Survivors of prolonged cerebral anoxia often remain in the persistent vegetative state (PVS). In this study, long-term PVS patients were investigated by ¹⁵O–H₂O PET to analyze their central processing of pain. The study was approved by the local Ethics Committee, the experiments were performed in accordance with the Helsinki Declaration of 2000. Seven patients remaining in PVS of anoxic origin for a mean of 1.6 years (range 0.25–4 years) were investigated. We performed functional PET of the brain using ¹⁵O-labelled water during electrical nociceptive stimulation. Additionally, a brain metabolism study using ¹⁸F–fluorodeoxyglucose (FDG) PET and multi-sequence MRI (including a 3-D data set) were acquired in all patients. PET data were analyzed by means of Statistical Parametric Mapping (SPM99) and coregistered to a study-specific brain template. MRI and FDG PET showed severe cortical impairment at the structural and the functional level, that is, general atrophy of various degrees and a widespread significant hypometabolism, respectively. Pain-induced activation (hyperperfusion) was found in the posterior insula/secondary somatosensory cortex (SII), postcentral gyrus/primary somatosensory cortex (SI), and the cingulate cortex contralateral to the stimulus and in the posterior insula ipsilateral to the stimulus (P<0.05, small-volume-corrected). No additional areas of the complex pain-processing matrix were significantly activated.

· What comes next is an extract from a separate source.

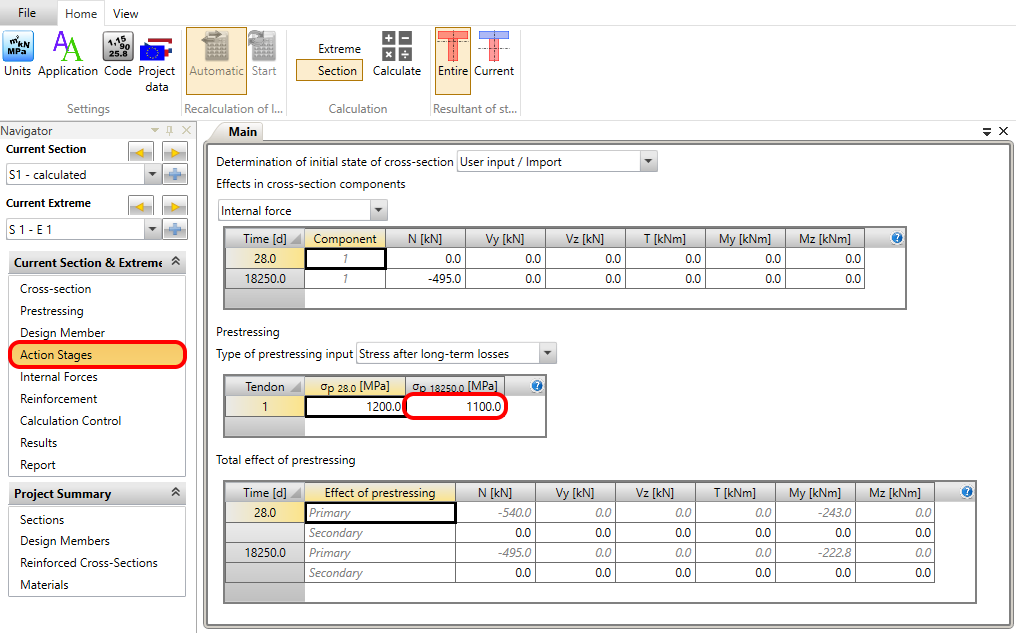The height and width of the screenshot is (633, 1016).
Task: Open the View ribbon tab
Action: 126,14
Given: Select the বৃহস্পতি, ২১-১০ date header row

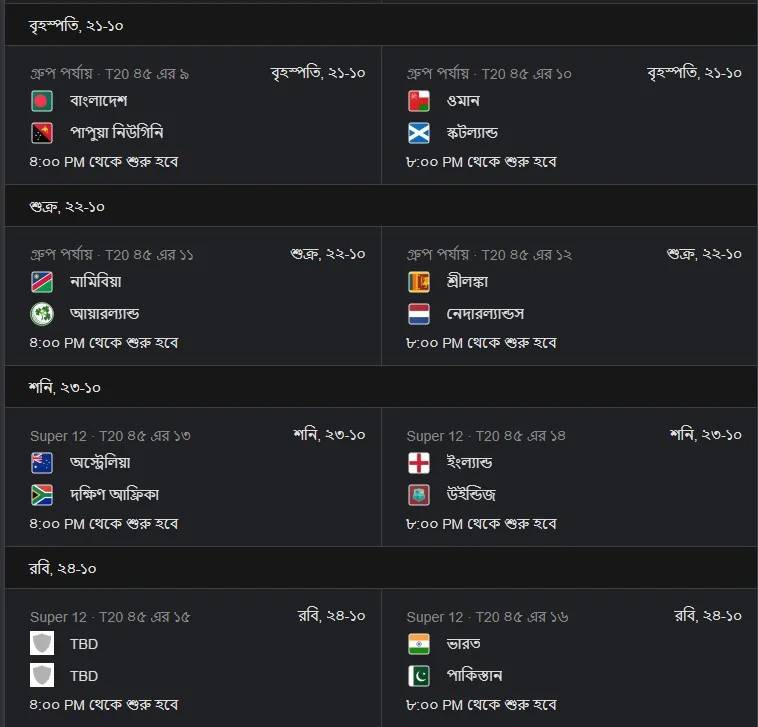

In conclusion, the regional activity found at the cortical level indicates that a residual pain-related cerebral network remains active in long-term PVS patients.

Introduction

Patients in the vegetative state (VS) are thought to be incapable of conscious experience of themselves and of external world while arousal is preserved [1]. VS is mostly caused by traumatic or nontraumatic (e.g. anoxic) brain injury and can be diagnosed using established clinical criteria (see below). If VS is still present 1 month after the underlying insult, it is called persistent vegetative state (PVS).

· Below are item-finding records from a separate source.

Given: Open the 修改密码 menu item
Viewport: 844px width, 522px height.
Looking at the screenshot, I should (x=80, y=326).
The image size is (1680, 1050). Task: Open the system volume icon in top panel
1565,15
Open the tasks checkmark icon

Functional neuroimaging, especially positron emission tomography (PET), has proven to contribute new aspects to the understanding of VS/PVS. Most PET studies measured resting brain metabolism and demonstrated a global reduction in cerebral metabolic rate for glucose [2]. Laureys et al. [3], [4] could show that in VS patients, the metabolically most impaired areas were the frontal and parietal associative cortices, whereas the most spared regions were basal forebrain, brainstem, and posterior hypothalamus and that cortico-cortical connectivity was altered [5]. In contrast to resting metabolism investigations, the imaging analysis of cerebral responses to external stimuli potentially provides deeper insights into preserved central processing of the patients' interaction with the external world. After single case reports [6], [7], functional disconnection was demonstrated in a systematic investigation in VS patients: primary auditory cortices, but not higher order multimodal association areas were activated during auditory stimulation [8].

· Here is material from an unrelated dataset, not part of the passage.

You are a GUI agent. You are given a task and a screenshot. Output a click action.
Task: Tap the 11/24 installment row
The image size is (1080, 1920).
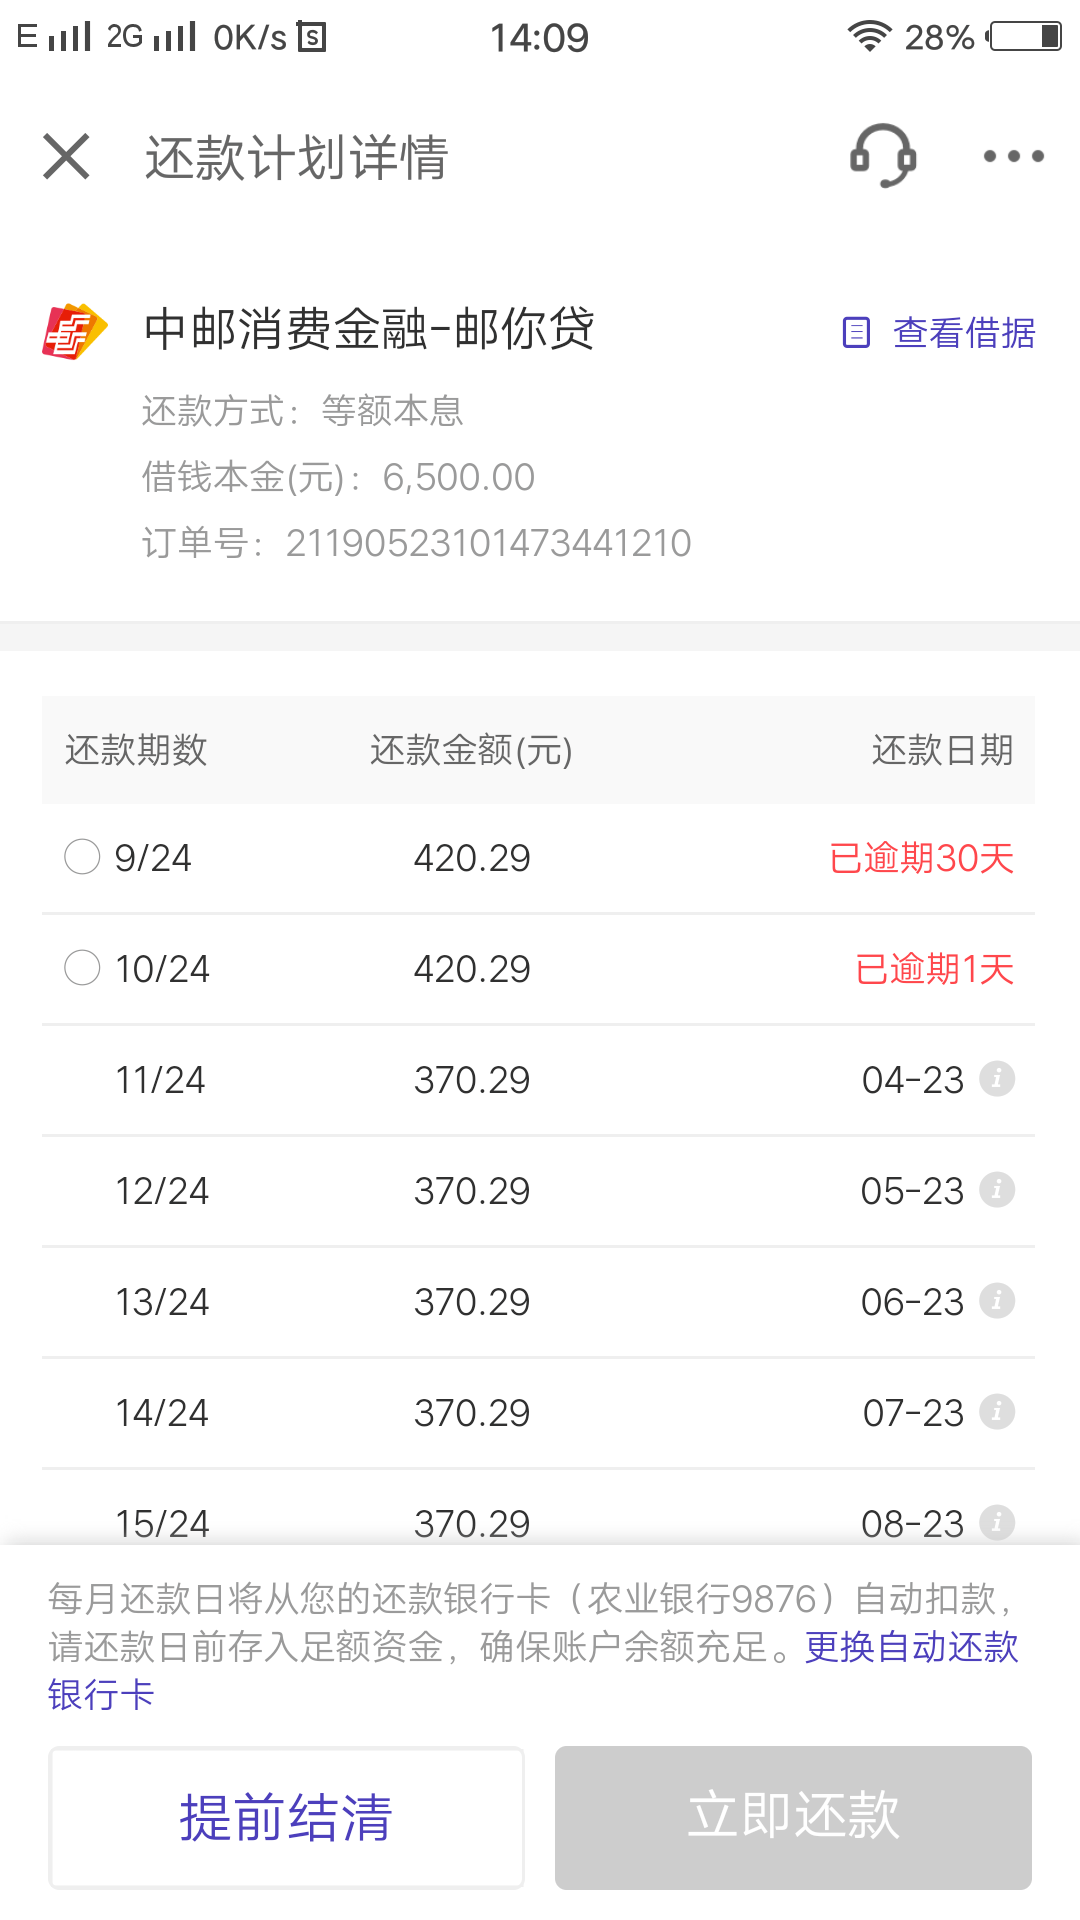(x=538, y=1080)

One of the most important issues in the interaction with patients in the PVS is their sensation of pain. From the practical point of view, relatives and caregivers have to know if the patients feel pain during daily care, and this is often difficult to conclude from their reactions or mimicry and physical expressions. From the theoretical point of view, pain is an unpleasant experience that involves the conscious awareness of noxious sensations and aversive feelings associated with actual or potential tissue damage [9], and so cannot be separated from higher brain functions regulating consciousness and attention. The central nociceptive system as studied by various imaging techniques in normal subjects comprises the primary (SI) and secondary (SII) somatosensory cortices, the insular cortex, the anterior cingulate cortex (ACC), the dorsolateral prefrontal cortex (DLPFC), and the parietal cortex [10], [11], [12]. A recent PET study of noxious somatosensory stimulation in a group of patients in early stages of PVS (duration of about 1 month) described a partly functionally disconnected and dissociated central pain-related network [13]. In the present study, patients in considerably later stages of PVS were studied to investigate if correlates of cerebral nociceptive processing remain detectable in long-term PVS which is associated with severe brain atrophy.